REQUIRED ACTION:
Each line from the one with "The height and" through the end of the records below should be transcribed exactly, and each picture should be skipped.

Stored data entries:

⟨

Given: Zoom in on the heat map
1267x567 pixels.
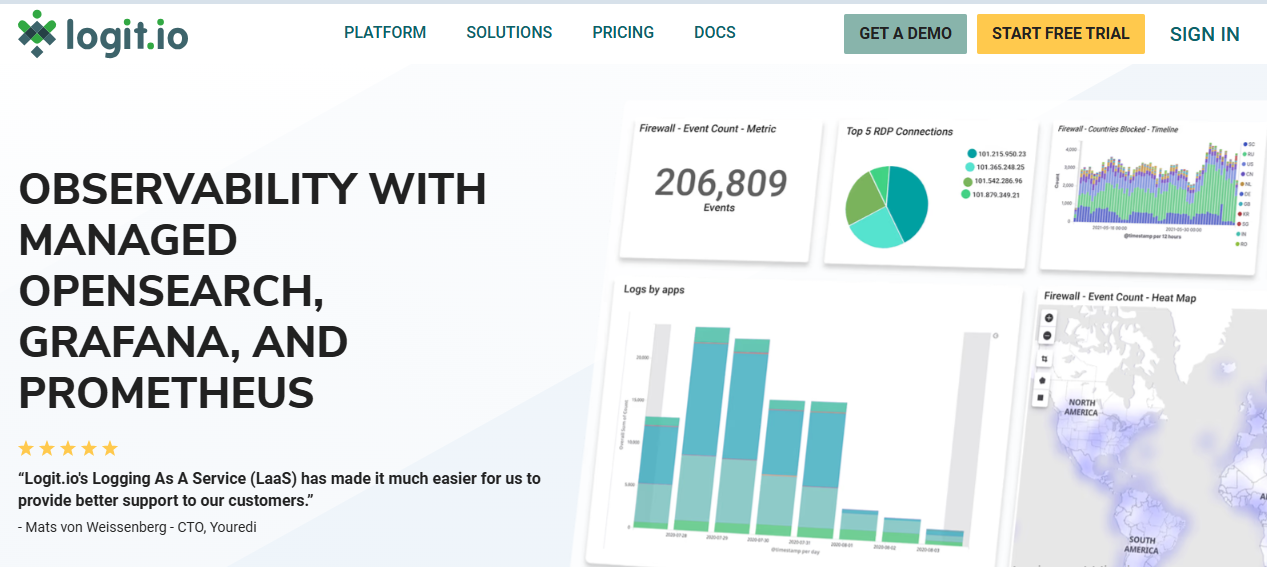Looking at the screenshot, I should point(1049,318).
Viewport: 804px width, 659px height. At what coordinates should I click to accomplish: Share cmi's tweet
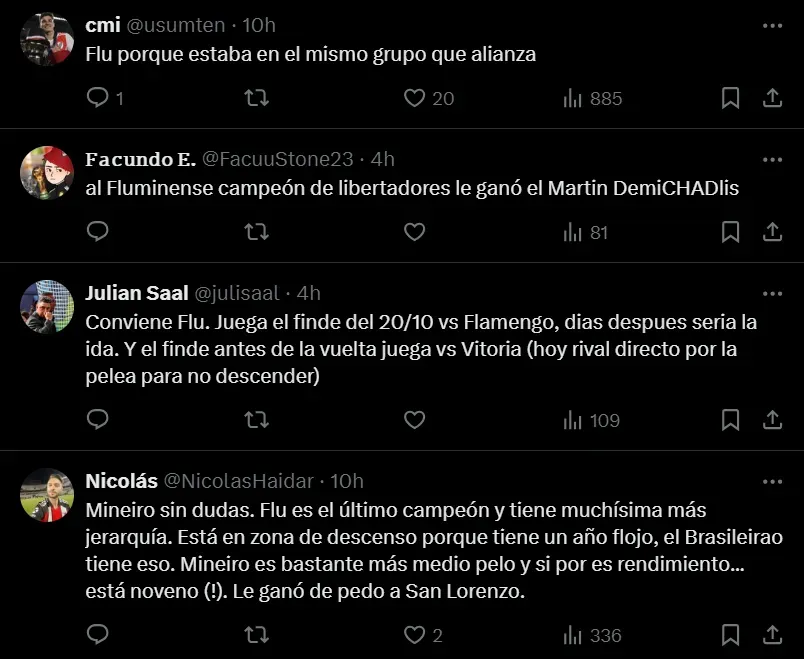pyautogui.click(x=772, y=98)
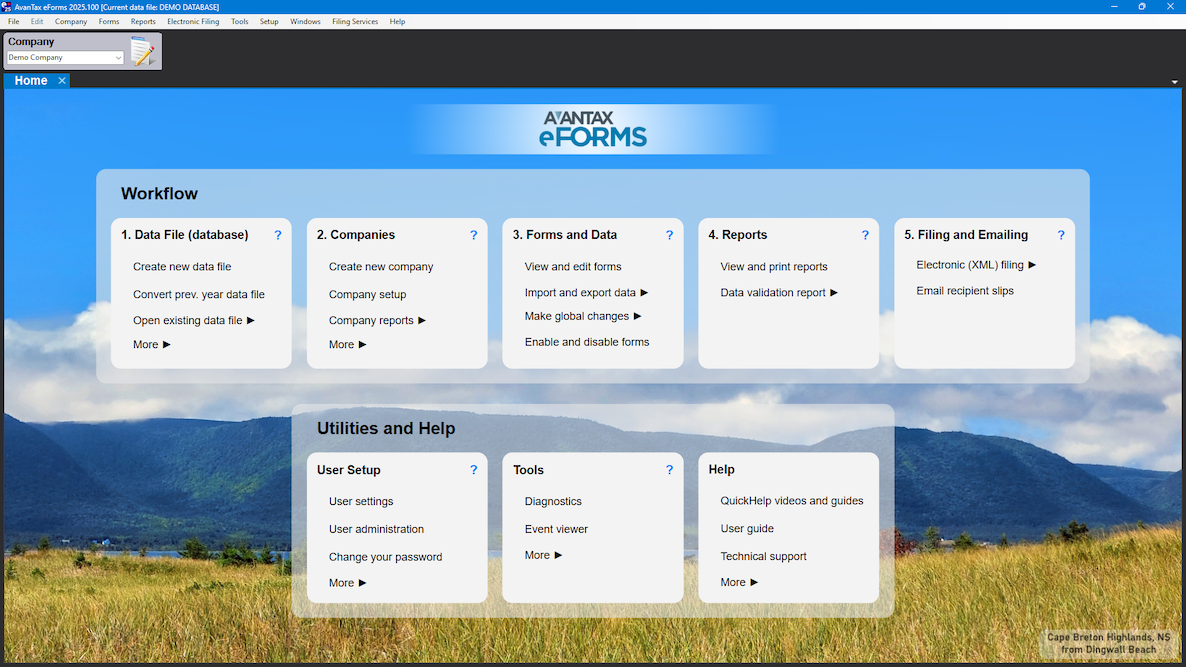Click Companies section question mark icon
This screenshot has height=667, width=1186.
474,236

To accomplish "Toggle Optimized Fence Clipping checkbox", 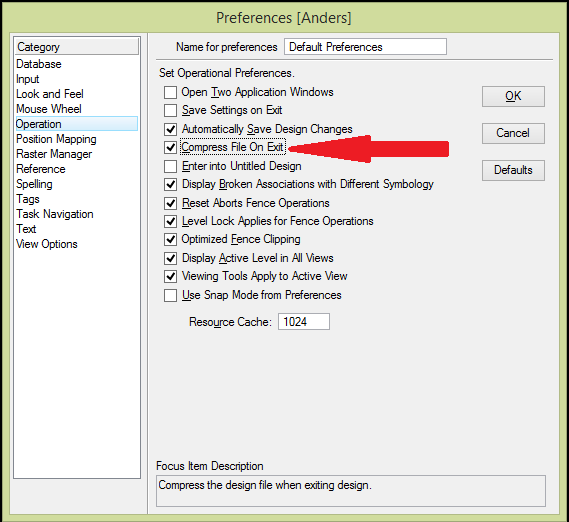I will tap(170, 240).
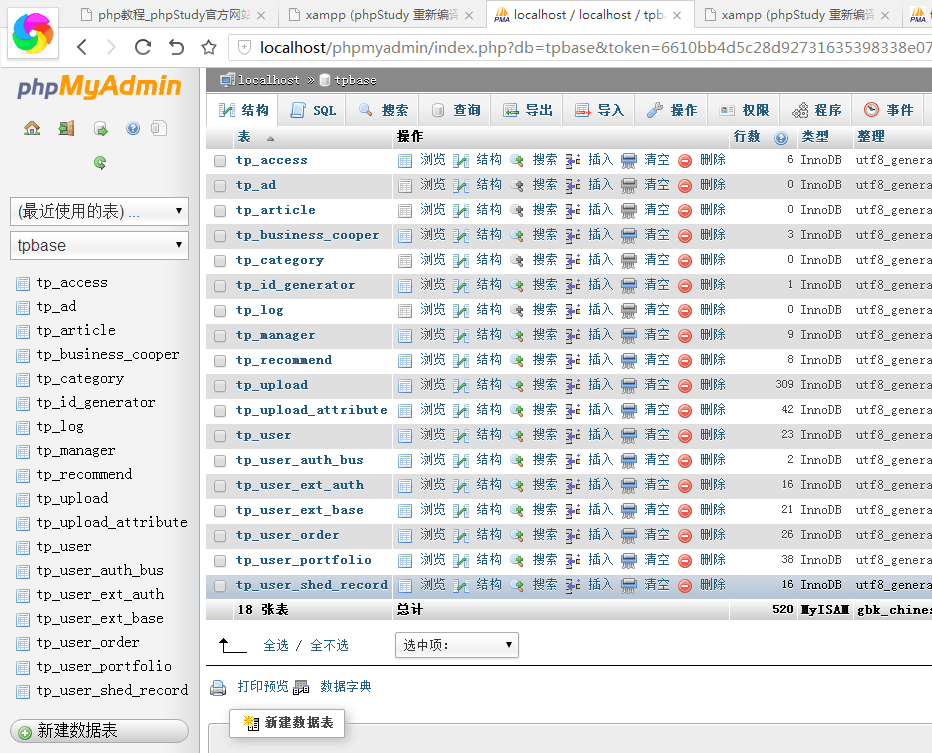Click the 新建数据表 button in sidebar
932x753 pixels.
99,731
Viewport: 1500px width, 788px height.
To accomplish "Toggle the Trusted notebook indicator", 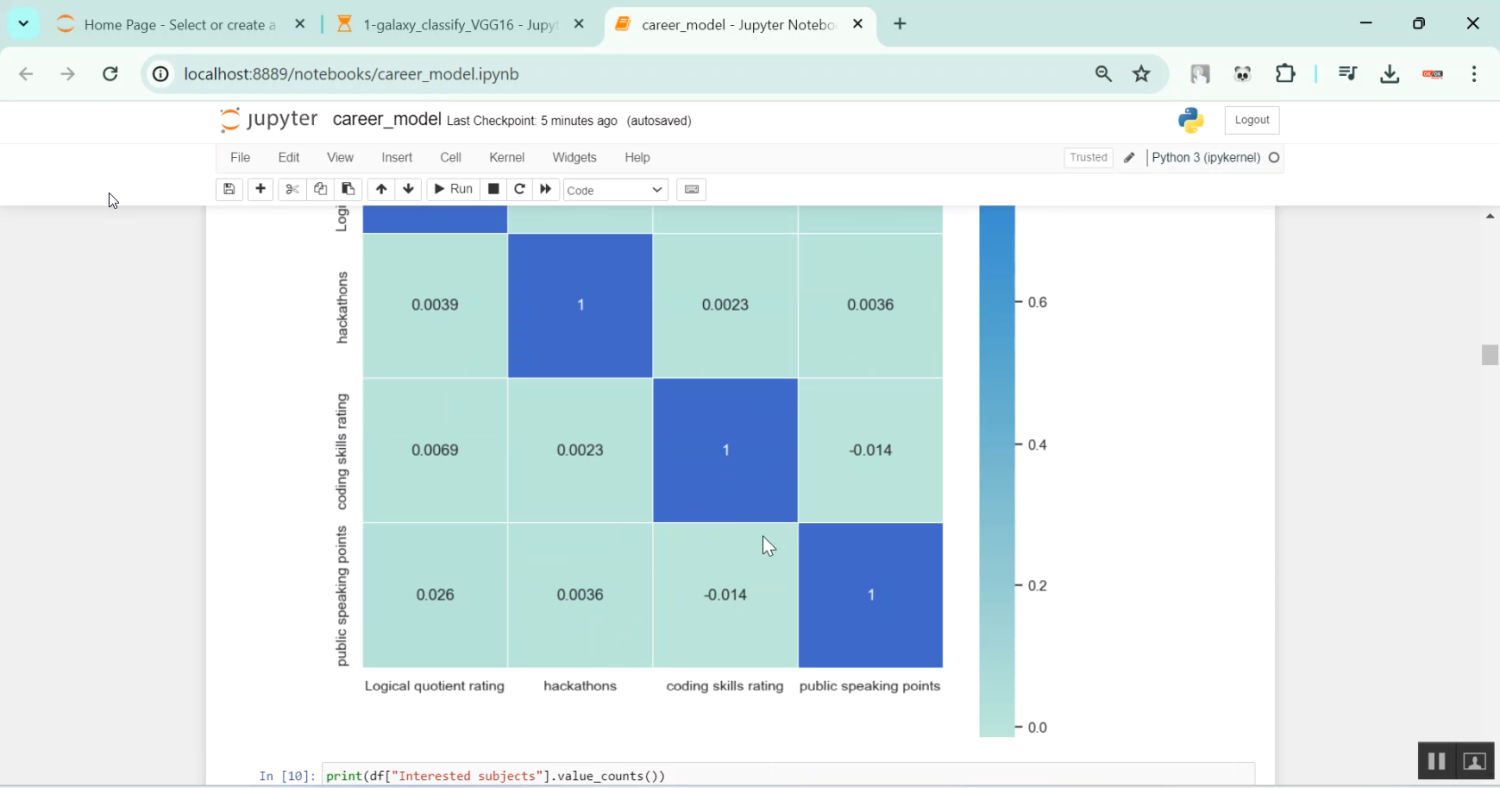I will tap(1088, 157).
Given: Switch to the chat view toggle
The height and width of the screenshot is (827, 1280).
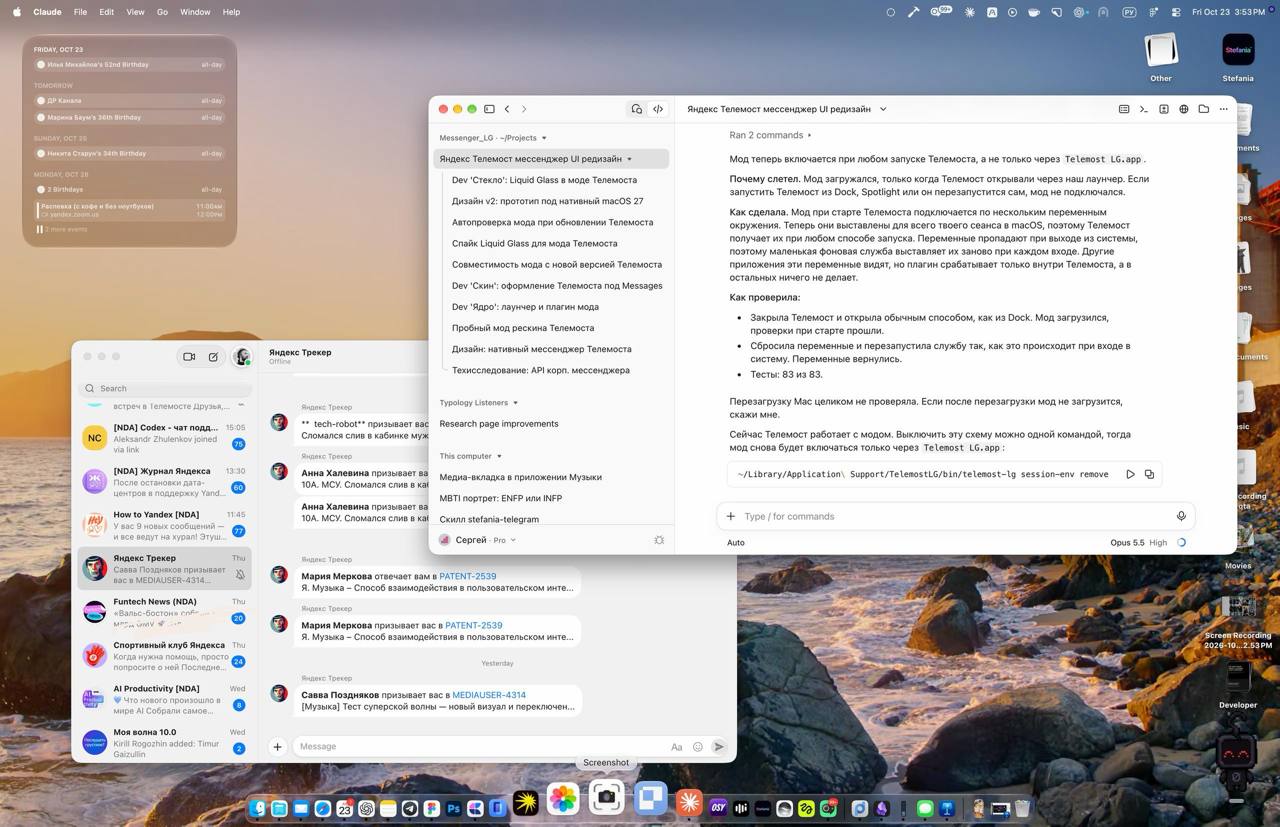Looking at the screenshot, I should coord(636,109).
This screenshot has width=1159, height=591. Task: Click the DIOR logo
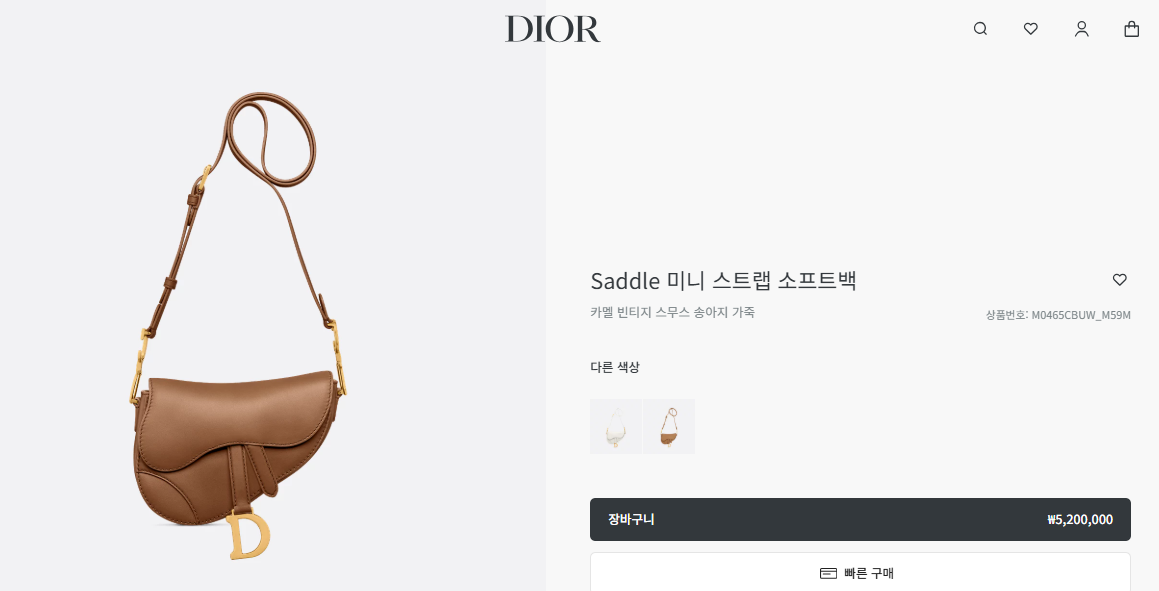(x=553, y=29)
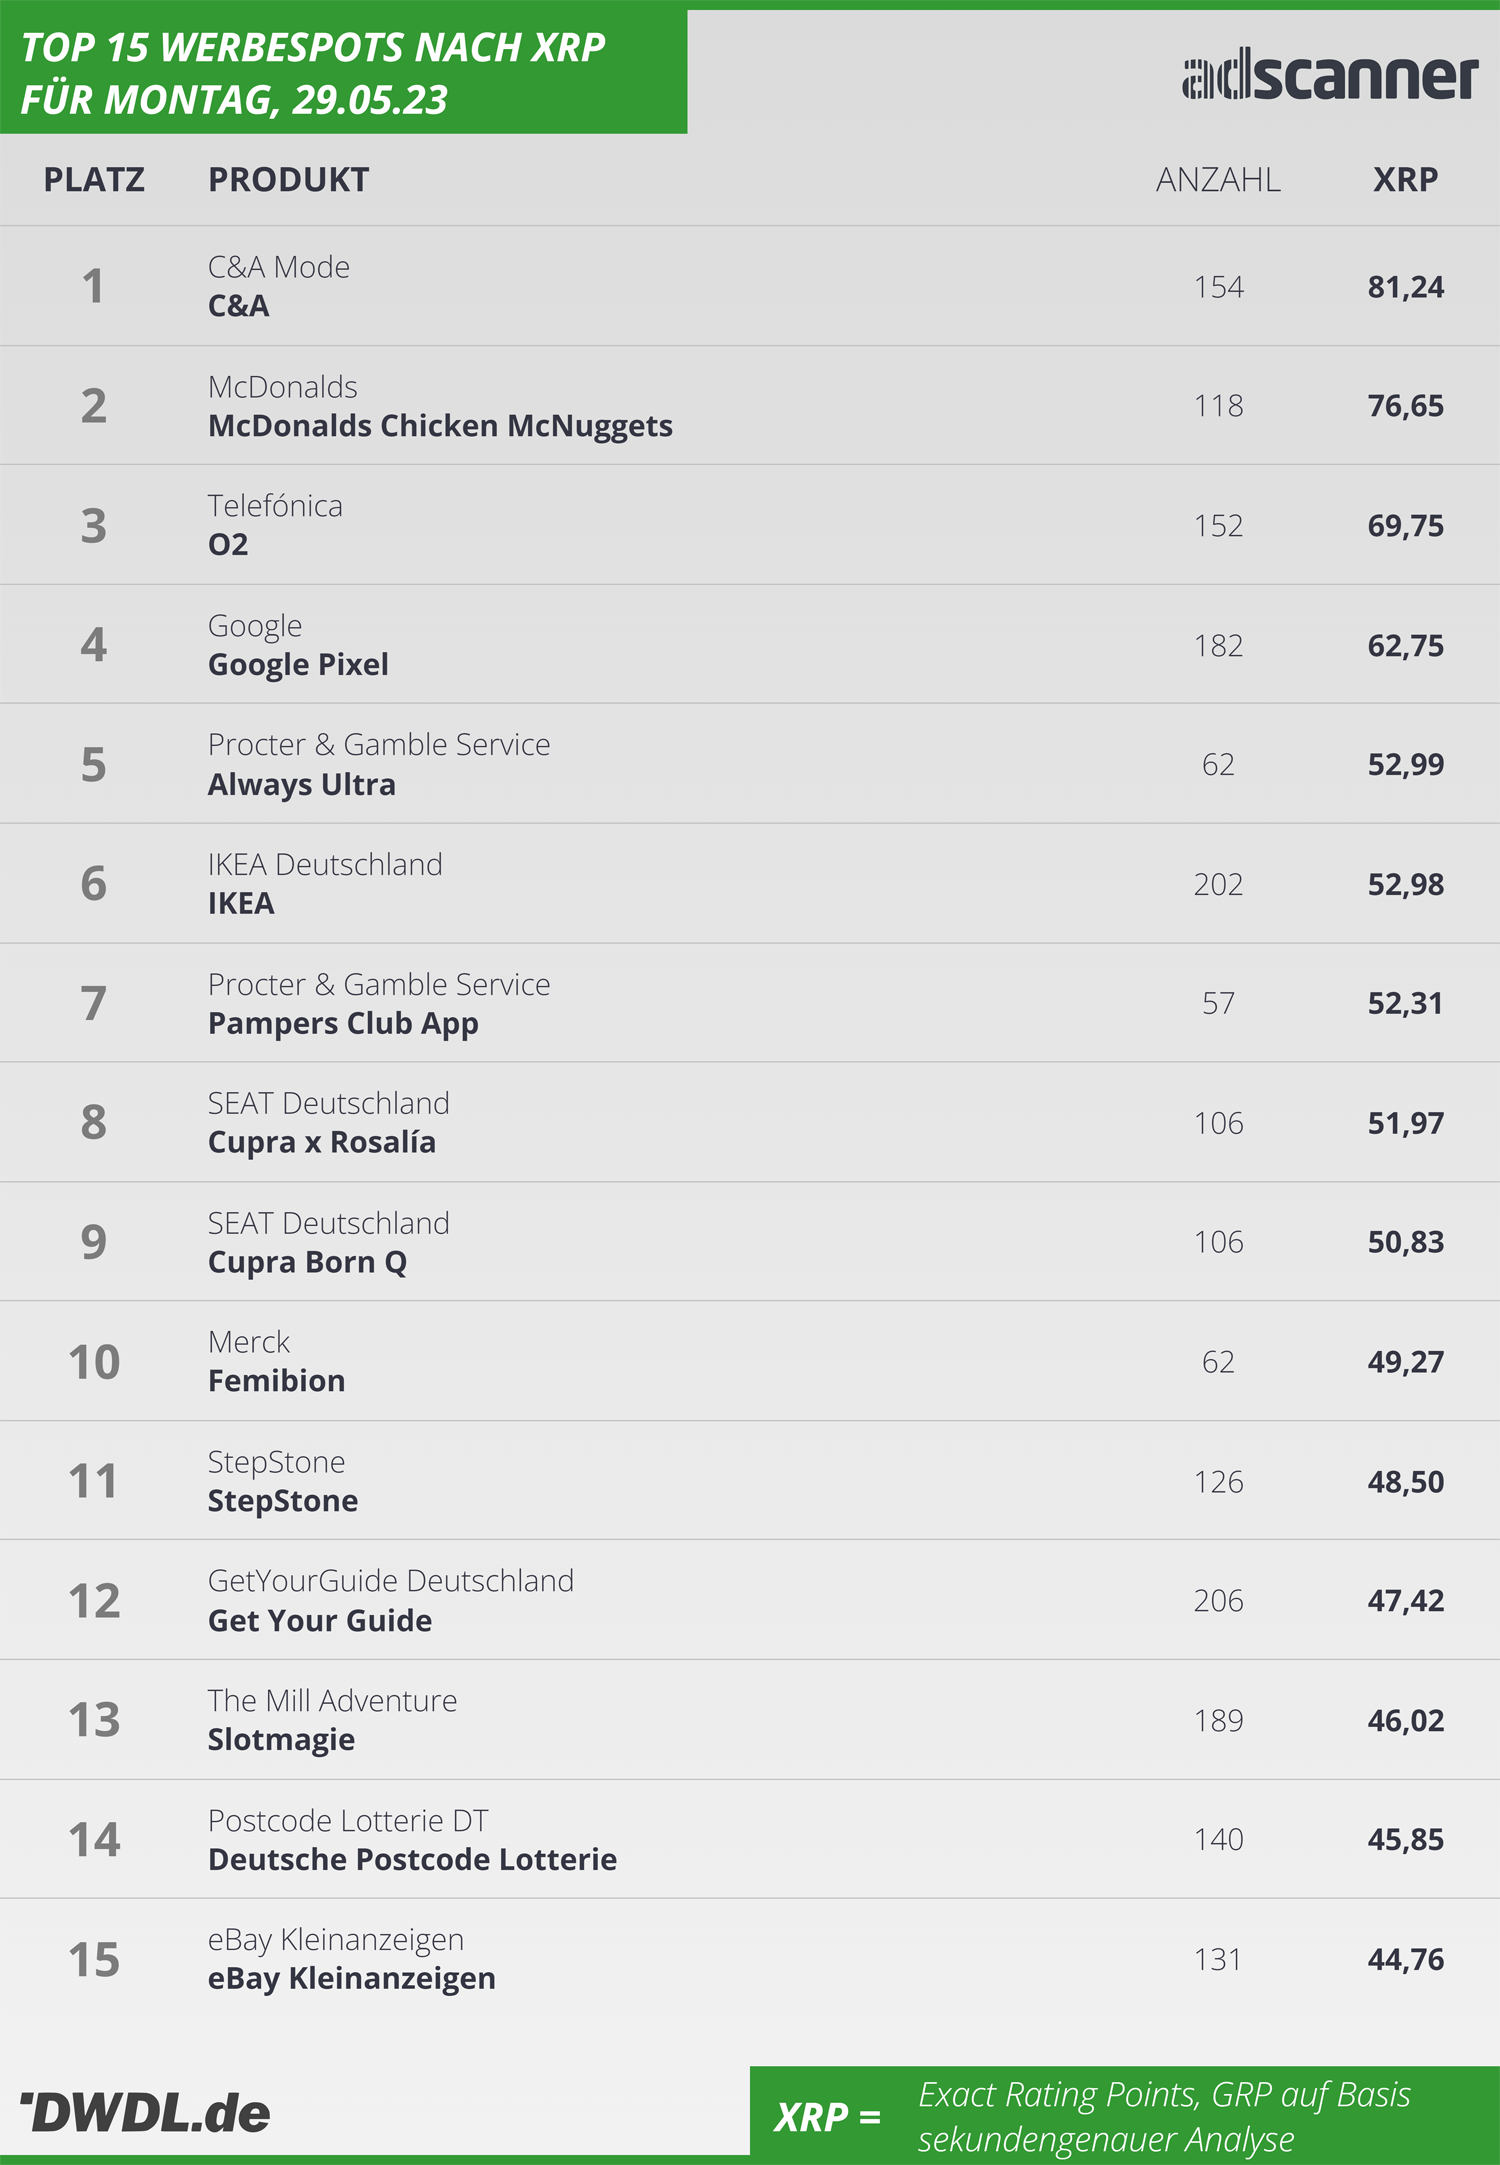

⟩

ANSWER TO THE PROBLEM:
The height and width of the screenshot is (827, 1280).
Looking at the screenshot, I should coord(636,109).
This screenshot has width=1159, height=591. Task: Click the DIOR logo
(x=553, y=29)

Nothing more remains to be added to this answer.